Liu Bing, de la Fuente Alberto, Hoeschele Ina
Department of Statistics, Virginia Polytechnic Institute and State University, Blacksburg, Virginia 24061-0477, USA.
Genetics. 2008 Mar;178(3):1763-76. doi: 10.1534/genetics.107.080069. Epub 2008 Feb 3.
Our goal is gene network inference in genetical genomics or systems genetics experiments. For species where sequence information is available, we first perform expression quantitative trait locus (eQTL) mapping by jointly utilizing cis-, cis-trans-, and trans-regulation. After using local structural models to identify regulator-target pairs for each eQTL, we construct an encompassing directed network (EDN) by assembling all retained regulator-target relationships. The EDN has nodes corresponding to expressed genes and eQTL and directed edges from eQTL to cis-regulated target genes, from cis-regulated genes to cis-trans-regulated target genes, from trans-regulator genes to target genes, and from trans-eQTL to target genes. For network inference within the strongly constrained search space defined by the EDN, we propose structural equation modeling (SEM), because it can model cyclic networks and the EDN indeed contains feedback relationships. On the basis of a factorization of the likelihood and the constrained search space, our SEM algorithm infers networks involving several hundred genes and eQTL. Structure inference is based on a penalized likelihood ratio and an adaptation of Occam's window model selection. The SEM algorithm was evaluated using data simulated with nonlinear ordinary differential equations and known cyclic network topologies and was applied to a real yeast data set.

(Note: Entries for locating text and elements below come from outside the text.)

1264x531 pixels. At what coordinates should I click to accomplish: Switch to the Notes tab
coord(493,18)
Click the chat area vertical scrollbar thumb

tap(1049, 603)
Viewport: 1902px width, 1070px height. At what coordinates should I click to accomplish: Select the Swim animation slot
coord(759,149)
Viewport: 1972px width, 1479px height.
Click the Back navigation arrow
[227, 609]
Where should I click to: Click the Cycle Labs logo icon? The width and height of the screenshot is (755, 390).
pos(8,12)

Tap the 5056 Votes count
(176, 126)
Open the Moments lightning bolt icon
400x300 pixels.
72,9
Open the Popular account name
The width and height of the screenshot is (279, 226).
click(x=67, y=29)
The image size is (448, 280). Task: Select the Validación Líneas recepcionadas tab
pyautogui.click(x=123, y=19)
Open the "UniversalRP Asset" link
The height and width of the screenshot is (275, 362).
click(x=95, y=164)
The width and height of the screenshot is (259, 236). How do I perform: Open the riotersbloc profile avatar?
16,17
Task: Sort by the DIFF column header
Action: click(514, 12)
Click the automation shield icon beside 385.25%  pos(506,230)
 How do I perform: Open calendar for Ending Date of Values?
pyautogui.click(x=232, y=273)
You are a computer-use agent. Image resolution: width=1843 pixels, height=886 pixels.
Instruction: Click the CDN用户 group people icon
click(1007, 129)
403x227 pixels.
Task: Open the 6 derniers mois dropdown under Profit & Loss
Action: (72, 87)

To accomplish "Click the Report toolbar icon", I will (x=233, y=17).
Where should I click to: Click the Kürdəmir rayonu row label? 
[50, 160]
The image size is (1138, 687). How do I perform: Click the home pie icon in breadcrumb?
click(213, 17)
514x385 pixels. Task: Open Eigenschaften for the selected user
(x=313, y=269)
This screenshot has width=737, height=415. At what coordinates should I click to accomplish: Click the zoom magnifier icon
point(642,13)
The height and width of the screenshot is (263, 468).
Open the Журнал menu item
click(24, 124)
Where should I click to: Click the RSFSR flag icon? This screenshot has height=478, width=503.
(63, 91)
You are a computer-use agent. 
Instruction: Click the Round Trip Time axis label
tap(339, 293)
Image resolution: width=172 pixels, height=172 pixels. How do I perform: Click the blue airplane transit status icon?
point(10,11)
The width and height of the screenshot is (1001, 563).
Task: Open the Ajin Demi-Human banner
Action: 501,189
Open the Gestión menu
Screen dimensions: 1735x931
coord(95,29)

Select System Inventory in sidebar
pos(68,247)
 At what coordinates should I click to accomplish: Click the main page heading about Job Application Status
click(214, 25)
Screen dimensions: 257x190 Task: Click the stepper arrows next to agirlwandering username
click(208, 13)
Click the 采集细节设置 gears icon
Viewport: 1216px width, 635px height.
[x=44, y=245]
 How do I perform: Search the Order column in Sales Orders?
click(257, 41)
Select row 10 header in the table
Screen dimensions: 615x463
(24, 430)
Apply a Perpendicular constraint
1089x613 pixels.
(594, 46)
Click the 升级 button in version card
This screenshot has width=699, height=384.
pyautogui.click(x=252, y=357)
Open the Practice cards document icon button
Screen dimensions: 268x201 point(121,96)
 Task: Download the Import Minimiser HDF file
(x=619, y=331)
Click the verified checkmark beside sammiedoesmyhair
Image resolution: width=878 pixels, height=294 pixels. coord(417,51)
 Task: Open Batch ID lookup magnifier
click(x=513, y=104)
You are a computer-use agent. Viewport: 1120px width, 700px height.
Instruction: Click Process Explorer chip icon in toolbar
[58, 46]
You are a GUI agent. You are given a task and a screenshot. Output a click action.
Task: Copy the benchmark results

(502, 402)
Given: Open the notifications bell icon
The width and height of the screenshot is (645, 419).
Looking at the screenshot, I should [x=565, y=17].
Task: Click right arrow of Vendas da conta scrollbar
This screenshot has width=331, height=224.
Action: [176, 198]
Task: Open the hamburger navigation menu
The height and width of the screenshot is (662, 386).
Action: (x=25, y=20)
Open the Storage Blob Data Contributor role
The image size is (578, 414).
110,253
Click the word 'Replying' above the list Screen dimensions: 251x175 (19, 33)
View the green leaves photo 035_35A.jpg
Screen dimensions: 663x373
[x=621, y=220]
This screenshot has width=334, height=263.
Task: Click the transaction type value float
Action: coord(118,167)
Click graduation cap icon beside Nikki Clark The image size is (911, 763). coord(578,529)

我们的目标是在遗传基因组学或系统遗传学实验中进行基因网络推断。对于有序列信息可用的物种,我们首先通过联合利用顺式、顺式-反式和反式调控来进行表达定量性状位点(eQTL)定位。在使用局部结构模型识别每个eQTL的调控因子-靶标对之后,我们通过组装所有保留的调控因子-靶标关系来构建一个包含性的有向网络(EDN)。EDN具有对应于表达基因和eQTL的节点,以及从eQTL到顺式调控靶基因、从顺式调控基因到顺式-反式调控靶基因、从反式调控基因到靶基因、从反式eQTL到靶基因的有向边。对于在EDN定义的强约束搜索空间内进行网络推断,我们提出了结构方程模型(SEM),因为它可以对循环网络进行建模,而EDN确实包含反馈关系。基于似然分解和约束搜索空间,我们的SEM算法可以推断涉及数百个基因和eQTL的网络。结构推断基于惩罚似然比和奥卡姆窗口模型选择的一种变体。使用非线性常微分方程模拟的数据和已知的循环网络拓扑结构对SEM算法进行了评估,并将其应用于一个真实的酵母数据集。